What matters: Cohere finds that "it is possible to optimize for a quantization friendly training recipe that suppresses large activation magnitude outliers," they write. "This leads to a distribution of activations and weights that are more amenable to simple INT8 quantization recipes and does not necessitate the need for complex and inefficient mixed-precision computations. Our results show that we can introduce simple INT8 post-training quantization with negligible impact on performance due to choices we make during the pre-training stage." They validate their approach on models which range from 410 million to 52 billion parameters.
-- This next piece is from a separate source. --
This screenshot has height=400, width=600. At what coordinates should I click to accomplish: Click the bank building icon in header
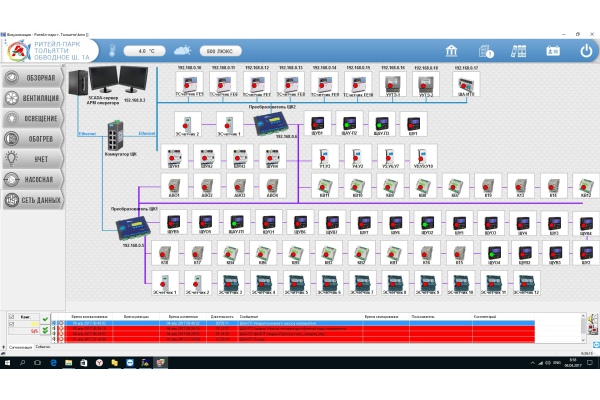tap(452, 50)
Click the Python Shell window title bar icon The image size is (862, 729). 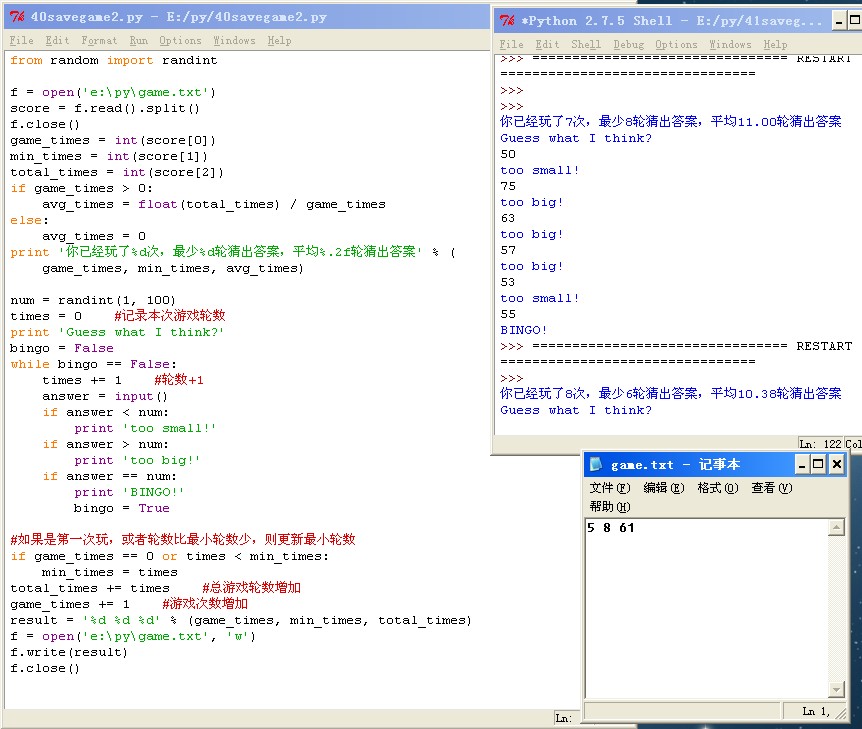click(x=508, y=20)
Important things for quantization: The paper identifies three important things for training models in such a way that there's less of a penalty to quantizing them:
Weight decay: "A higher level of weight decay during pre-training improves post-training quantization performance".
Dropout: "Higher levels of dropout correspond to sharper degradation in post-training quantization."
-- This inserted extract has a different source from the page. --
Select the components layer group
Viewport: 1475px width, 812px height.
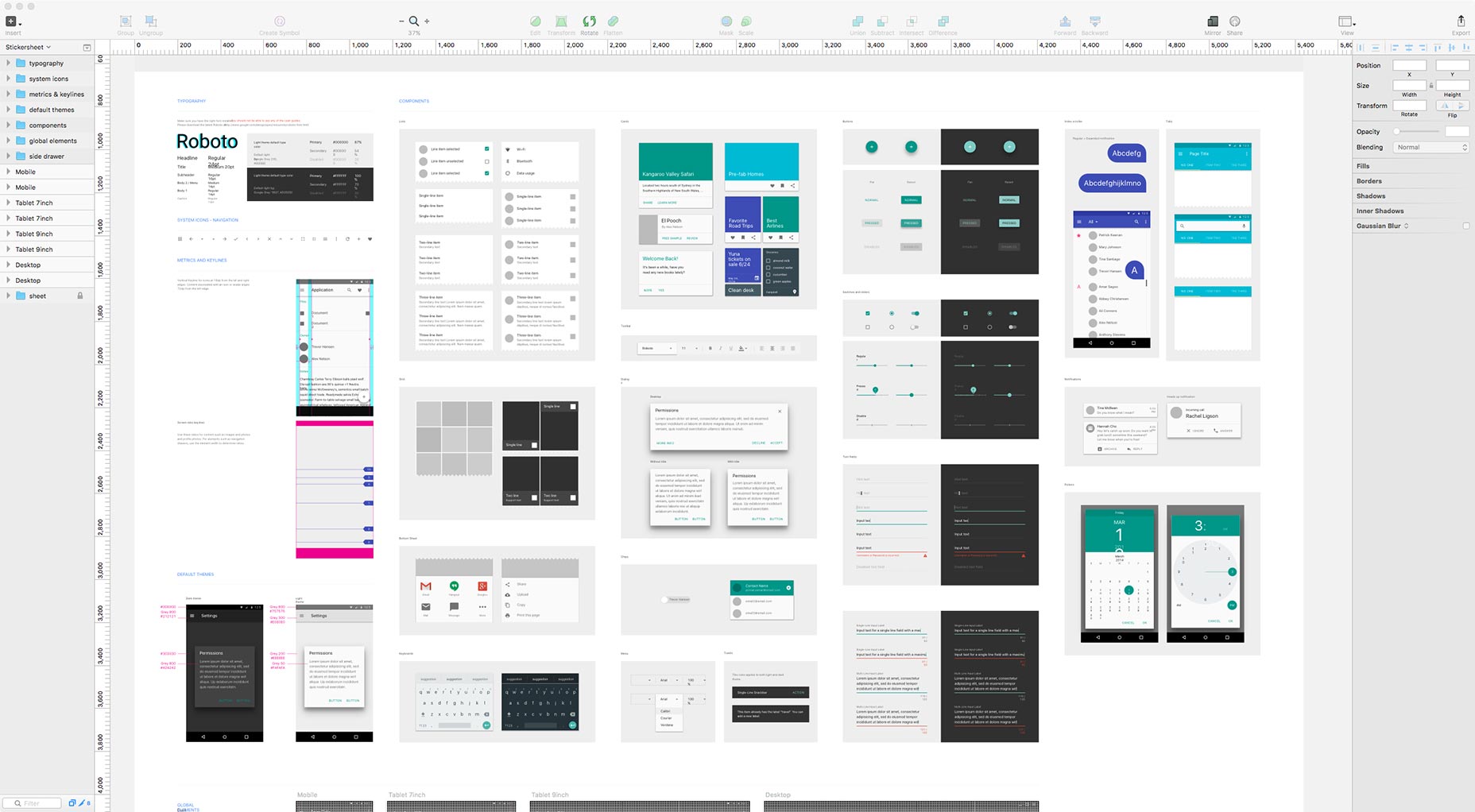coord(48,126)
Gradient clipping: "Gradient clipping shows a positive impact on the quantization performance, improving robustness to post-training quantization."
Why this matters - all that was once expensive becomes cheaper: Refinement of things like quantization is part of the broader 'industrialization of AI' - systems that were once very expensive and mostly built out of artisanal knowledge are now becoming more widely understood, letting companies like Cohere investigate and publish training cookbooks to create more efficient systems.
"We believe our results present an impactful formula for training models which are inherently easier to quantize at scale, making these models more accessible for deploying in a variety of deployment environments," they write.
Read more: Intriguing Properties of Quantization at Scale (arXiv).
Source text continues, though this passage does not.